Ellen joined him for a moment; then he could feel a wave of confusion and fear.
“My darling?” he said gently.
“Adrienne made the same joke. When she had me tied up in my own apartment up there, that day after I ran into her on the road. She'd be
doing
things to me with a sock stuffed in my mouth or duct tape across it so nobody could hear the screams, and then it was this chatty, witty conversation and then back to the screams.. . .
God
, but I'm glad she's dead.”
“I too,” Adrian said, forcing down his rage.
You cannot take revenge on the dead,
he thought.
It is one of the few real disadvantages to killing your enemies. But some of them are too dangerous to let live an instant more than it takes to kill them.
Ellen took deep breaths and her mind calmed.
“Okay, she's your evil twin, it's only natural you'd see the same joke sometimes.”
Hans & Demarcio Galleries wasn't open, but as Ellen had predicted, Giselle was there, working in her office at the back. A little pounding brought her to the front door. She opened the door with her mouth sagging, then turned gray and began to topple backwards towards a plinth that held a vase. It rocked as Ellen threw her arms around the older woman; Adrian felt the Power flow automatically as he lunged forward leopard-smooth to grab the dark feather-patterned piece of pottery out of the air. Not even Shadowspawn reflexes could have caught it before it shattered on the tile floor without his pushing the probability curve.
“Here,” he said. “I would not want to destroy an original Maria Martinez.”
Ellen gave him a quelling glance and took Giselle's arm. The older woman was still pasty with the shock, and making little gasping sounds. Her former assistant steered her into the office at the rear of the gallery's long rectangle, pushed her into the office chair and hunted up a glass and a bottle of sherry from a cabinet.
Quite passable sherry, too,
Adrian thought; it was a Barbadillo San Rafael with tart, leathery scents and the taste of crushed toffee.
A little sweet, a woman's sherry, but very good short of the V.S.O.P. level.
The gallery owner gulped the first glass as if it were water or a shot of bad bourbon; even then Adrian couldn't help wincing slightly.

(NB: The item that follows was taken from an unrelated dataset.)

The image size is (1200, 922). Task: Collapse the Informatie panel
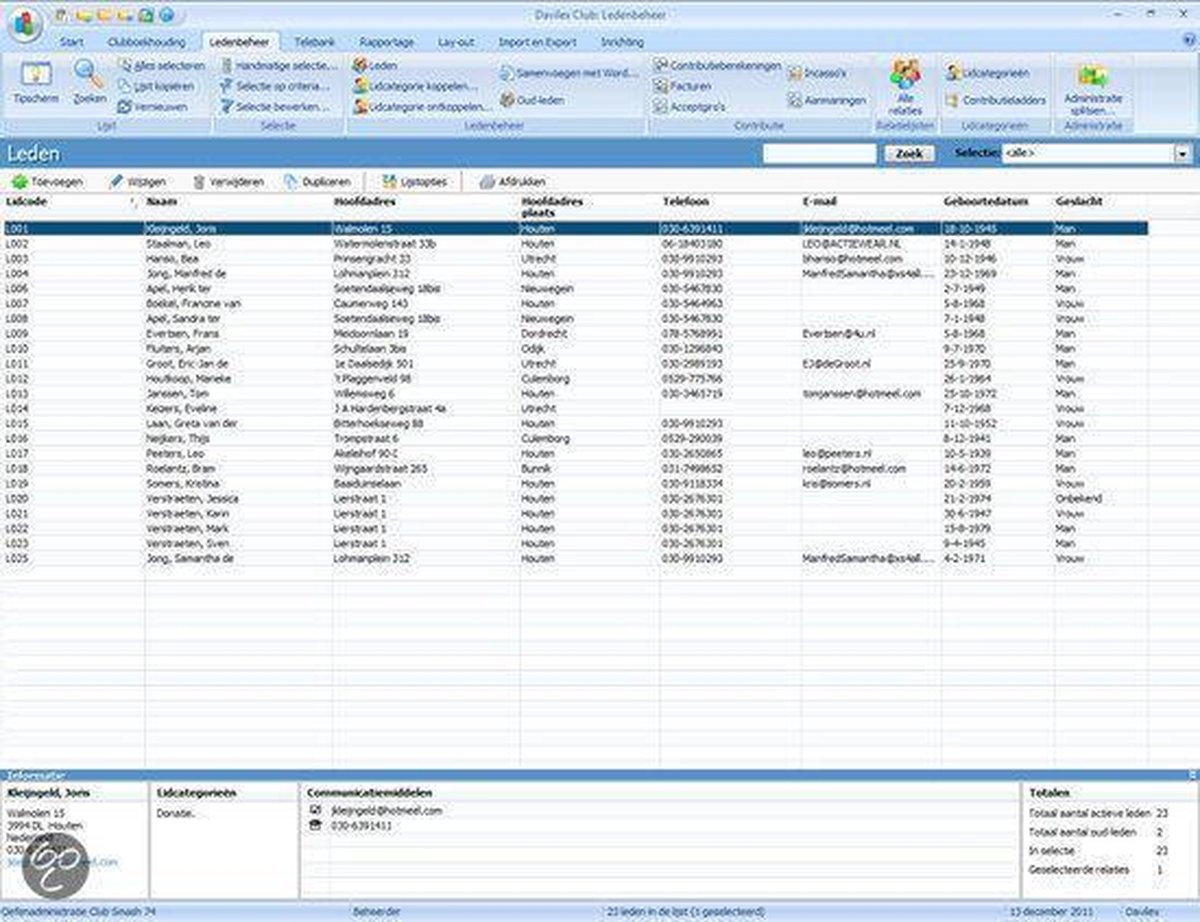click(x=1192, y=775)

He occupied the moment and gave the two friends a little privacy by examining the shelves. The room had the orderly chaos of someone who knew where everything was, but probably couldn't have told someone
else
how to find anything to save her life. There were a couple of very good local pieces in spots where the skylight gave adequate light, though; one seemed like pure Abstract Expressionist when he first saw it, but the closer he came the more it looked like a local sunset seen from a tall dropoff.
Giselle Demarcio cleared her throat. Adrian turned around; she was dabbing at her eyes with a Kleenex, and then gave a honking blow.
“I thought you were
dead
,” she said to Ellen; her voice held a slight trace of East Coast big city. “
Or
off somewhere with his
creepy
sister.”
Adrian sat; the chair was comfortable despite the local rustic make. Ellen sat beside him and took his hand again. She held the paired grip up, so that Giselle could see the wedding ring, and Adrian showed his own.
“You're
married
?”
“Quite happily, Ms. Demarcio,” Adrian said.

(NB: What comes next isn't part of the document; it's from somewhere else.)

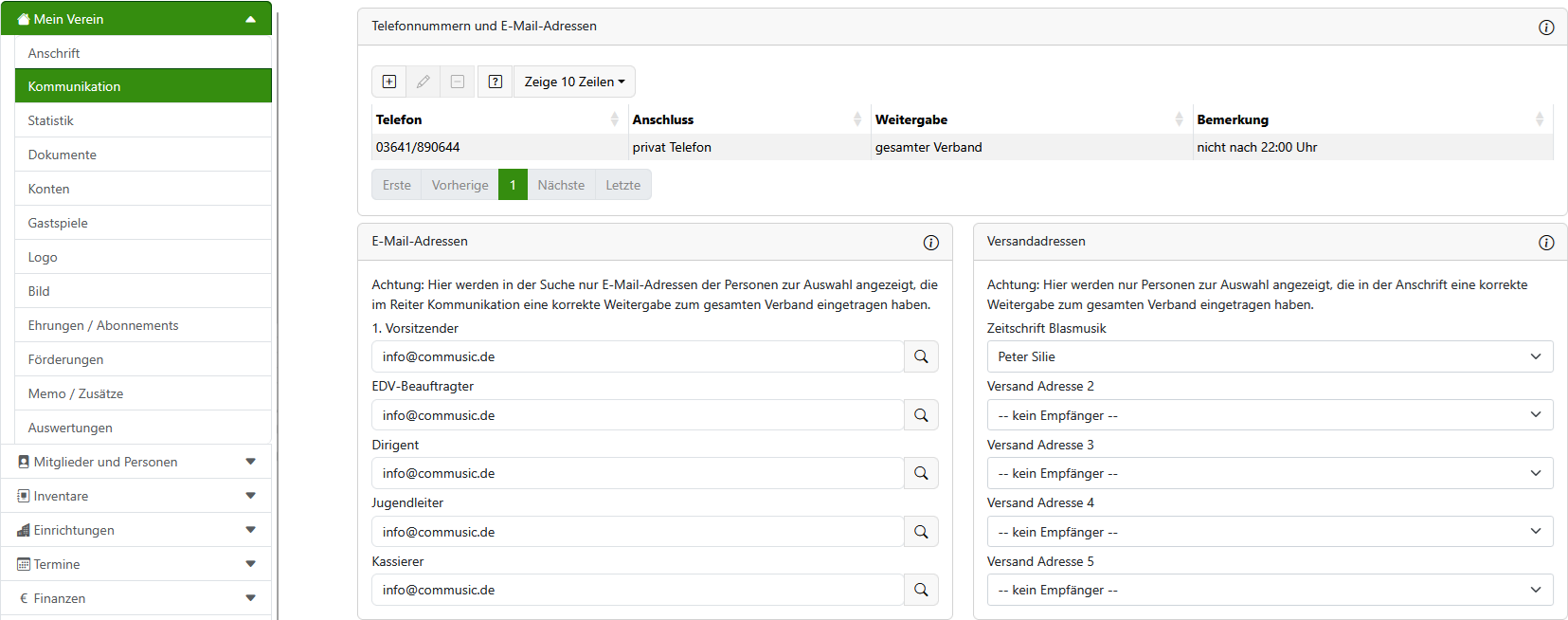Open Zeitschrift Blasmusik recipient dropdown
The image size is (1568, 620).
click(1270, 356)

“And to each other, at that, Gis,” Ellen added dryly.
Demarcio was getting her composure back; Adrian could feel the roil in her mind subsiding, the random flicker steadying into the wavelike patterns of coherent thought. He couldn't tell
what
she was thinking, apart from the emotional overtones—that would require days of close association—but he could tell that she
was
thinking, which was impressive.
“After you went off with his. . . with Adrian's sister. . .”

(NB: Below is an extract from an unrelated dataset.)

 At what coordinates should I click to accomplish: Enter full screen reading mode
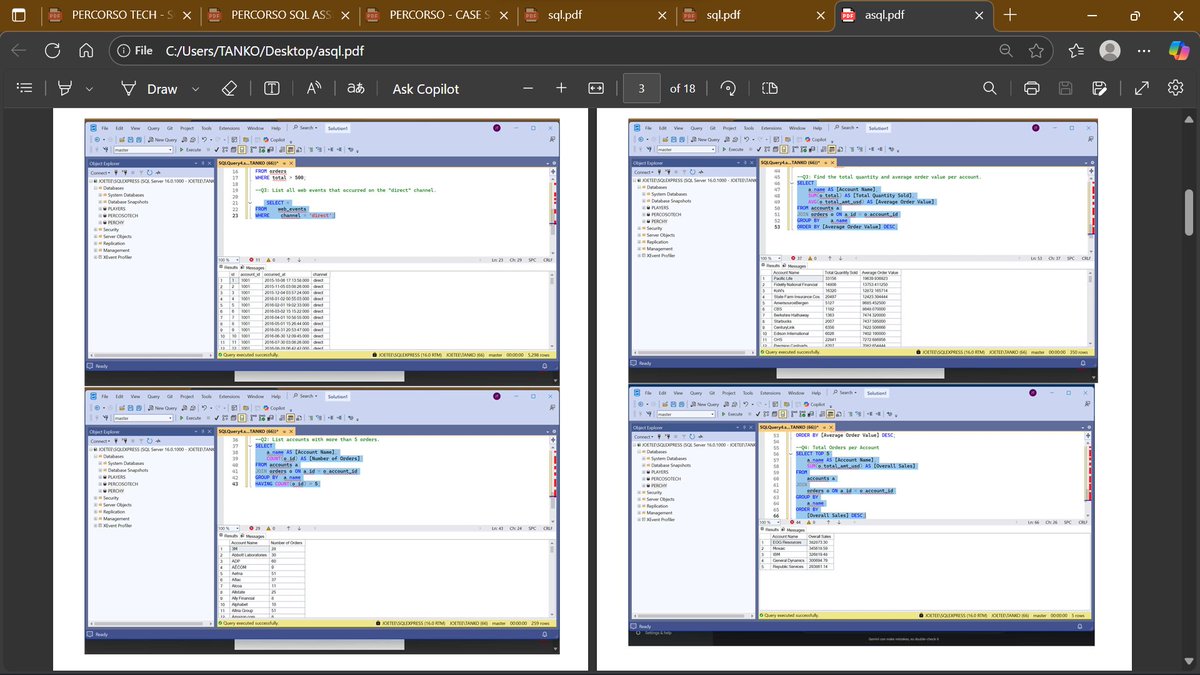click(1142, 88)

“I didn't,” Ellen said, with almost clinical detachment. “She kidnapped me. And burned down my house, nearly killing the Lopez family in the process. Would have killed them, except for Adrian and a friend of his. And she . . . did some very unpleasant things to me. Quiet a lot of unpleasant things for several months. Mmmm, drugs and brainwashing, you might say, besides the chew-toy stuff. Adrian rescued me.”
“Oh,” Demarcio said again. “Oh, the
bitch
!” Her thoughts spiked, settled into a mixture of sympathy and rage.. . . “Oh, you poor thing!”
Ellen shook her head and smiled. “I'm a survivor, Gis,” she said. “You know that.”